▶ EXERCISE DETAILS
Locate the line bearing "Given: Open Czwarty" in the material below, then reproduce it and each following line up to and including the line bearing "Task: Close the Feeder1 window".

(DATA TO USE begins)

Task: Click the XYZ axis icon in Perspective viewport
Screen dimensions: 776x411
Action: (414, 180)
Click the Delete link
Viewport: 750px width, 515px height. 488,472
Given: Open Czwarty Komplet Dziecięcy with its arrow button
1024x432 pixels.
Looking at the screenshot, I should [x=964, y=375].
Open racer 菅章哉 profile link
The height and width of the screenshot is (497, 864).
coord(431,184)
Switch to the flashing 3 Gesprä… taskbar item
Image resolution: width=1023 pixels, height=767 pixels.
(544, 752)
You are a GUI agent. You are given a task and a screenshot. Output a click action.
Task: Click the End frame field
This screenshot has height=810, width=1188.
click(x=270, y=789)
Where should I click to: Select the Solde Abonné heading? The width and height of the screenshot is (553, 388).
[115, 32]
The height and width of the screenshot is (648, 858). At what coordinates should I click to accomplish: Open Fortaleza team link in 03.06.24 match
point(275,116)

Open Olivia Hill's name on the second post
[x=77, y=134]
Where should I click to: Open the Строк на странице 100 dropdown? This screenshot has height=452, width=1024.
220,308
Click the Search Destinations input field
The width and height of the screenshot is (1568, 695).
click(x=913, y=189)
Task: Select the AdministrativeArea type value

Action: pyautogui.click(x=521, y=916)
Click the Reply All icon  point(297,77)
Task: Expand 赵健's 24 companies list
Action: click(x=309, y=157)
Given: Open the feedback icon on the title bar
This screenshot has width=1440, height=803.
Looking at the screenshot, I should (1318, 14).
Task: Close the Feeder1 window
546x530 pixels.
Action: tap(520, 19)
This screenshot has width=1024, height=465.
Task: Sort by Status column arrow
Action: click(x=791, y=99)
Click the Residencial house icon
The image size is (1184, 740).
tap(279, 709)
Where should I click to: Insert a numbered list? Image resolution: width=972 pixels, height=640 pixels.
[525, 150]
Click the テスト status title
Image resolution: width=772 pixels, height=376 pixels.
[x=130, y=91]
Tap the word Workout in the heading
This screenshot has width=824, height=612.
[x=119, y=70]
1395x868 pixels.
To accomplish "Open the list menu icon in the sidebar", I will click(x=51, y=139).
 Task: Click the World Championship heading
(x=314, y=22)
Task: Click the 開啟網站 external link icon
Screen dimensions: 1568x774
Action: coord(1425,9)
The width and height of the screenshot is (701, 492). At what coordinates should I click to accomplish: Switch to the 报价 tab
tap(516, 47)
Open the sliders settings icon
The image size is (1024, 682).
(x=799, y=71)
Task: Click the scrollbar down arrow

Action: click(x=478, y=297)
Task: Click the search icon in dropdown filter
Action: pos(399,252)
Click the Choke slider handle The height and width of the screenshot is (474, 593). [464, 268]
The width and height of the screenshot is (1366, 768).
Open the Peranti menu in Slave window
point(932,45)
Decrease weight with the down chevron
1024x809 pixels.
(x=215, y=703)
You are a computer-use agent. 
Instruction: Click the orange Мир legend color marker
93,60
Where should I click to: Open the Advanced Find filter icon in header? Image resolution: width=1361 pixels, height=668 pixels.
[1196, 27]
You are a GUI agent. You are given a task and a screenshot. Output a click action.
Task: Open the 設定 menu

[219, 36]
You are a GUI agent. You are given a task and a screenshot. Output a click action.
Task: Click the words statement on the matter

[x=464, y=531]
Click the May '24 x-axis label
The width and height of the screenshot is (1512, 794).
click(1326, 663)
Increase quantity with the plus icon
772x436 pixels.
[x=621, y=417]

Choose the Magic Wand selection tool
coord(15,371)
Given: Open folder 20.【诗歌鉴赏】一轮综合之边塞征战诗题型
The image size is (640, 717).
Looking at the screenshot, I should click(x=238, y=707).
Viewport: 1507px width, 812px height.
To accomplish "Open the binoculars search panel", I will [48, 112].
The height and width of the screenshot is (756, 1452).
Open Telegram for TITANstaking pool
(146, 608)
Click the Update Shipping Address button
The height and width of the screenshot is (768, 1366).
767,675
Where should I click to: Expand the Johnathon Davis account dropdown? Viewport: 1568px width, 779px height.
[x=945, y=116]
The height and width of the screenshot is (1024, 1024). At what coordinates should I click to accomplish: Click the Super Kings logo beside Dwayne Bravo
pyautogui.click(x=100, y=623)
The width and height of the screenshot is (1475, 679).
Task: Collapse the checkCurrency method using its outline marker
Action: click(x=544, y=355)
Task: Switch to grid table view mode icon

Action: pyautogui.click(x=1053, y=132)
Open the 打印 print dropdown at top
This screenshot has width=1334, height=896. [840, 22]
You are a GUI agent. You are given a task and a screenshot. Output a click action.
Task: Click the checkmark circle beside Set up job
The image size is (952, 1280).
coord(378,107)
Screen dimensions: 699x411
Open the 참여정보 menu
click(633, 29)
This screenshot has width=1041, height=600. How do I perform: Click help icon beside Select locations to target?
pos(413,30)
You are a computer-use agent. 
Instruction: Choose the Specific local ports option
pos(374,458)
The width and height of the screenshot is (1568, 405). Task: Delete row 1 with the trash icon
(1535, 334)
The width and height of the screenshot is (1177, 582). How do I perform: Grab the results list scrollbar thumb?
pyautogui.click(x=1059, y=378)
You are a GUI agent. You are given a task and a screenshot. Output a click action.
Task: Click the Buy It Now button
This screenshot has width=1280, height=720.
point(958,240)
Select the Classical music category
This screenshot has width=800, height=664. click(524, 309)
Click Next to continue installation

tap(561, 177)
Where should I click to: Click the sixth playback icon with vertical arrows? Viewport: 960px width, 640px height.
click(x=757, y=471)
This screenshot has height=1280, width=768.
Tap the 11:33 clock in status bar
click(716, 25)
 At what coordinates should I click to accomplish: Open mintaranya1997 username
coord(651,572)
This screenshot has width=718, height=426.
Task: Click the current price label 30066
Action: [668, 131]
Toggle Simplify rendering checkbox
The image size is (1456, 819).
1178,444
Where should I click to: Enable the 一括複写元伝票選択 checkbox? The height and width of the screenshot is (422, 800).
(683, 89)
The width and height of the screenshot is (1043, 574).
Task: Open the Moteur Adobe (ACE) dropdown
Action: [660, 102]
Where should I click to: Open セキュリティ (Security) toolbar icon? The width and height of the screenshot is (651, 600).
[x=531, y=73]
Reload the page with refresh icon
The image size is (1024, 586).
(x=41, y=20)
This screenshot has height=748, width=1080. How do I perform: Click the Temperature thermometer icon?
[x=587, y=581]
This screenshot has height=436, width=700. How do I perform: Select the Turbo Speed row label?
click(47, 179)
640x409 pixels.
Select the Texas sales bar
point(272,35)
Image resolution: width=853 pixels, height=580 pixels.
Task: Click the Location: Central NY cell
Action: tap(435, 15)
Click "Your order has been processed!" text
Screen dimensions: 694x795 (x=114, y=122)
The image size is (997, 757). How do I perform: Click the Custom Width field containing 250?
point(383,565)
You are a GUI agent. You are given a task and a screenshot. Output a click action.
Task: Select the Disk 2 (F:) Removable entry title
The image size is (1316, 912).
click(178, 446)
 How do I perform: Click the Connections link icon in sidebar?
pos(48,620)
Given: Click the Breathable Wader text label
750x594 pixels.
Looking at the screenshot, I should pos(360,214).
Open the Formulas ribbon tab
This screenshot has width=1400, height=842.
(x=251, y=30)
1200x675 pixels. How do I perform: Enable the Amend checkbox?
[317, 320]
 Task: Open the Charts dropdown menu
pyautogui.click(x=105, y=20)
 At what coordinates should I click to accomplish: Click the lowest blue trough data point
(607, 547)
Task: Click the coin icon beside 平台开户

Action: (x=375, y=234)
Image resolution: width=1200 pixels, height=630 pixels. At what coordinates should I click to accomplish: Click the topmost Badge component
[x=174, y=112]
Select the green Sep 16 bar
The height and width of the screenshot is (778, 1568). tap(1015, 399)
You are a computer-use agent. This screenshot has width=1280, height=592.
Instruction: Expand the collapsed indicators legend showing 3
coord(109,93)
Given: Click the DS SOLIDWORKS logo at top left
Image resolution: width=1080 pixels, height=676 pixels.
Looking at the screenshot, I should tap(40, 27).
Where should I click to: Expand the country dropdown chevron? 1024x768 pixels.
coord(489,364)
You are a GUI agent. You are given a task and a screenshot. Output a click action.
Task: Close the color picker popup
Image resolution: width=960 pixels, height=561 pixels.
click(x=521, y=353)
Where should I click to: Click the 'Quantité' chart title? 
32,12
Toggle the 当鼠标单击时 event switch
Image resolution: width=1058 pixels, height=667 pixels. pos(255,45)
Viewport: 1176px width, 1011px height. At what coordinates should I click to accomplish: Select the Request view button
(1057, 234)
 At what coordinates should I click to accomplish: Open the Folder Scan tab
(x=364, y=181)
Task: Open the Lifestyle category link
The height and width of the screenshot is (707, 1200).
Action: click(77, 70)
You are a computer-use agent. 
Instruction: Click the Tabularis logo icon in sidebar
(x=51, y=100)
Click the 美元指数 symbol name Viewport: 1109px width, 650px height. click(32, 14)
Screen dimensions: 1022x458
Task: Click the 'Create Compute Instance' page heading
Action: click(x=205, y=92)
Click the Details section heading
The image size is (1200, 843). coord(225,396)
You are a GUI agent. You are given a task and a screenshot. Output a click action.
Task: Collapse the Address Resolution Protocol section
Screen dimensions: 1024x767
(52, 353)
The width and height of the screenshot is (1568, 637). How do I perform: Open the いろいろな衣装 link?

(DATA TO USE ends)

▶ TASK RESULT
Given: Open Czwarty Komplet Dziecięcy with its arrow button
1024x432 pixels.
Looking at the screenshot, I should [x=964, y=375].
Open racer 菅章哉 profile link
The height and width of the screenshot is (497, 864).
coord(431,184)
Switch to the flashing 3 Gesprä… taskbar item
Image resolution: width=1023 pixels, height=767 pixels.
(544, 752)
You are a GUI agent. You are given a task and a screenshot. Output a click action.
Task: Click the End frame field
This screenshot has height=810, width=1188.
click(x=270, y=789)
Where should I click to: Select the Solde Abonné heading? The width and height of the screenshot is (553, 388).
[115, 32]
The height and width of the screenshot is (648, 858). At what coordinates should I click to accomplish: Open Fortaleza team link in 03.06.24 match
point(275,116)

Open Olivia Hill's name on the second post
[x=77, y=134]
Where should I click to: Open the Строк на странице 100 dropdown? This screenshot has height=452, width=1024.
220,308
Click the Search Destinations input field
The width and height of the screenshot is (1568, 695).
click(x=913, y=189)
Task: Select the AdministrativeArea type value

Action: pyautogui.click(x=521, y=916)
Click the Reply All icon  point(297,77)
Task: Expand 赵健's 24 companies list
Action: click(x=309, y=157)
Given: Open the feedback icon on the title bar
This screenshot has width=1440, height=803.
Looking at the screenshot, I should (1318, 14).
Task: Close the Feeder1 window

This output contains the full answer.